14. Conclusion
Les formats de production spécifiques à Mondomix et à Sonorama, la délimitation ouverte ou fermée des contenus et, surtout, le volume plus ou moins exhaustif des documents présentés induisent deux types d'organisation fonctionnelle différents qui supposent des méthodologies de réalisation distinctes.
Si Mondomix et Sonorama ont en commun de s'être donné comme objectif principal la diffusion de contenus musicaux, la nature sensiblement différente des types de musique abordés impose notamment des modes de captation et de restitution distincts. Le site Mondomix donne avant tout à voir et à entendre la prestation d'artistes engagés dans une démarche de circulation et de mise en partage à l'échelle mondiale de pratiques musicales d'origine traditionnelle, avec l'intention sous-jacente de donner un point de vue en temps réel de ce que seront les futures musiques populaires. Ainsi, la diffusion des musiques présentées sur ce site résulte d'un travail de captation réalisé en studio ou lors de concerts publics - sur scène - , l'idée étant de restituer dans un même format et sur un même pied d'égalité la prestation d'artistes émergents ou internationalement reconnus.

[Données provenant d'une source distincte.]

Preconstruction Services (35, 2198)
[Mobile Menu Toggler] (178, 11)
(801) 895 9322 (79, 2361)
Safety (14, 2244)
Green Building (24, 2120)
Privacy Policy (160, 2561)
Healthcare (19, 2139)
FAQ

La démarche de Sonorama, dont l'objectif est de restituer la réalité de situations musicales qui font sens localement, va en sens inverse. Les vidéos ont toutes été filmées au cours de séances de répétition de groupes de musiciens ou lors de rituels intéressant l'ensemble de la communauté d'un village ou d'un quartier : la caméra est soit placée parmi les spectateurs-participants, au coeur de l'action, soit au loin, de façon à capturer un "paysage" sonore dans son ensemble comprenant l'événement musical principal enrichi d'éléments visuels et sonores concomitants qui, en plus de donner une idée du contexte, témoignent du point de vue des auteurs et de l'expérience de travail sur le terrain. Pour les "Boîtes à rythme", les captations audiovisuelles ont été faites en studio, dans une perspective analytique, au plus près des danseurs et musiciens de manière à pouvoir en isoler les éléments constitutifs.
Ces deux réalisations multimédia destinées au grand public laissent penser que pour faire sens, la musique gagne à être abordée selon des procédés méthodologiques qui tiennent compte à part égale du choix de la progression intellectuelle envisagée et de la valeur de l'expérience sensible proposée à l'utilisateur.
Appliquée au domaine de la recherche en ethnomusicologie, le multimédia prend aussi la valeur d'un dispositif permettant d'opérer la reconstitution de savoirs musicaux, que ceux-ci concernent l'aspect purement acoustique d'un événement musical ou encore l'ensemble des faits et des données qui lui donnent du sens. Envisagé sous cet angle, ce type de réalisation mériterait sans doute d'être conduit parallèlement à une réflexion de fond prenant en compte trois préoccupations interdépendantes qui concernent la représentation visuelle de l'immatériel, celle du temps musical qui suppose aussi une expérience de la durée, et les modes de transmission de savoirs scientifiques. Plus concrètement, un programme de recherche concernant ces questions trouverait notamment son application dans la mise au point de schémas et de dispositifs graphiques ne nécessitant pas la connaissance des conventions de l'écriture musicale classique occidentale (portées à cinq lignes, etc.), synchronisées avec le temps musical. L'ensemble pourrait alors servir de support aussi bien à une expérience d'écoute exceptionnelle qu'à la transmission des résultats d'une analyse en facilitant le repérage et la description d'une pièce musicale envisagée dans tous ses aspects, allant de l'intention des musiciens jusqu'aux détails des procédés de la performance.